(Collected data)
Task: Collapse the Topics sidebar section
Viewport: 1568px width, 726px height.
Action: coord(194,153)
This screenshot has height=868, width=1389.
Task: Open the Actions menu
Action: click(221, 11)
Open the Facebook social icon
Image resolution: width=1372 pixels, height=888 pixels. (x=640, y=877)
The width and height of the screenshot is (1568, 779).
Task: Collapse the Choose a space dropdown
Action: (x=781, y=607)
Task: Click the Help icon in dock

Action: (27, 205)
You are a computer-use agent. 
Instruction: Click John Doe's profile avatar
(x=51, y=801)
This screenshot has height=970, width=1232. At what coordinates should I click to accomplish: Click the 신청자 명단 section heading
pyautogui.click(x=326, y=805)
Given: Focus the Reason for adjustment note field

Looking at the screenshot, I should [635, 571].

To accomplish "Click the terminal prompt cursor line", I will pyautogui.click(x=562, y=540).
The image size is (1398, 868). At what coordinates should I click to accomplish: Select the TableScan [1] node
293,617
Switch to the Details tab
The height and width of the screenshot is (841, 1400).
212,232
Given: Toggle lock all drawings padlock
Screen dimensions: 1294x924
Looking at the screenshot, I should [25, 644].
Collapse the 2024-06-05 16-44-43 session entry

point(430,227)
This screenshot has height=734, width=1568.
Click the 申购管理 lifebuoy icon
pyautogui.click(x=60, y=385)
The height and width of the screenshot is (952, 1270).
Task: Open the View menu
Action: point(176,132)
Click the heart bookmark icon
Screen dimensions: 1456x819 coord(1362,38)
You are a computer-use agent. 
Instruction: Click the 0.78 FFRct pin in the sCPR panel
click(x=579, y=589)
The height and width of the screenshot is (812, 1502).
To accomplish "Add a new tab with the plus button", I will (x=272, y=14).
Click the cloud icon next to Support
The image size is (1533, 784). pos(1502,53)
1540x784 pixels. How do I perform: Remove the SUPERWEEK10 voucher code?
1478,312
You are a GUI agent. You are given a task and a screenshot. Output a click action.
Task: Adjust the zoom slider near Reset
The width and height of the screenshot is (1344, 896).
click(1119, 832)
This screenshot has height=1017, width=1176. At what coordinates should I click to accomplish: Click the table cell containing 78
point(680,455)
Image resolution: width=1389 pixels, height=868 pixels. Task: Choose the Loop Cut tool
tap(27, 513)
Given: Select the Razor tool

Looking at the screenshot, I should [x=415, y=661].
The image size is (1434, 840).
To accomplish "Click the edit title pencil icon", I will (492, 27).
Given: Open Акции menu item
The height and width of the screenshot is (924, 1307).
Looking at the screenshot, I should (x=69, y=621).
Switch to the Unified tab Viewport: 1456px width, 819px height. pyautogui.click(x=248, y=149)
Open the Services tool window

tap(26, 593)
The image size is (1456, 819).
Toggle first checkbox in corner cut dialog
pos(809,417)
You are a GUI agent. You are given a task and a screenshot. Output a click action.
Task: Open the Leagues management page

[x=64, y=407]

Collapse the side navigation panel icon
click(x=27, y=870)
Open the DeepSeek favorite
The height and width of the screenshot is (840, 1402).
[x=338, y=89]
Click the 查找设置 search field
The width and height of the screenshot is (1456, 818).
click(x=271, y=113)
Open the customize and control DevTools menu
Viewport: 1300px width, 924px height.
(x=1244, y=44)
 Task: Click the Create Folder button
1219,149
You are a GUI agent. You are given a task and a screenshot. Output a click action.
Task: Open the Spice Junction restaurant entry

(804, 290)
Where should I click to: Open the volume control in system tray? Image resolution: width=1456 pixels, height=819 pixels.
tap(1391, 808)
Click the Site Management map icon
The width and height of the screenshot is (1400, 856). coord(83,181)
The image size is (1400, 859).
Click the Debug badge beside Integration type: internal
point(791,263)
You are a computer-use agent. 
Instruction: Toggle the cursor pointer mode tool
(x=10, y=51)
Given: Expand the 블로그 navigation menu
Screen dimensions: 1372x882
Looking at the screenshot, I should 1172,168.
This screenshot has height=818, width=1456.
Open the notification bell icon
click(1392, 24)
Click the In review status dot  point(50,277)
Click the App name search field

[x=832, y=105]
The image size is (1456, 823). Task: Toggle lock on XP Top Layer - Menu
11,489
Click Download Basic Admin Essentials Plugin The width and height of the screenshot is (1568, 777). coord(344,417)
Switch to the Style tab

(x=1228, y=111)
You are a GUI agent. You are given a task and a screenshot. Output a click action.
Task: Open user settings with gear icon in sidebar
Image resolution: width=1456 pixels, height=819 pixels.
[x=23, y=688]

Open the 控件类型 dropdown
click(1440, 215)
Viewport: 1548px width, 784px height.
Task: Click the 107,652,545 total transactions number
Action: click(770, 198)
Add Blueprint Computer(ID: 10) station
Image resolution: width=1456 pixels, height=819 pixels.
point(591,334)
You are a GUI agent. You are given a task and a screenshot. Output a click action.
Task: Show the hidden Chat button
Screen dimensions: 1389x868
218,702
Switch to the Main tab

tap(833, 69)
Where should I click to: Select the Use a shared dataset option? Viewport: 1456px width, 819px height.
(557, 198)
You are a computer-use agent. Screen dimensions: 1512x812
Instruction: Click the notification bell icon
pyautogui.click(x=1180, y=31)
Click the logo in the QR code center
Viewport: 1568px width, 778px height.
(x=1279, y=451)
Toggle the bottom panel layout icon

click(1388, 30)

§ **EXERCISE PROMPT**
The word "with" may appear in several lines of the data; copy every line where it does.

§ **RESPONSE**
To accomplish "Add a new tab with the plus button", I will (x=272, y=14).
Task: Open user settings with gear icon in sidebar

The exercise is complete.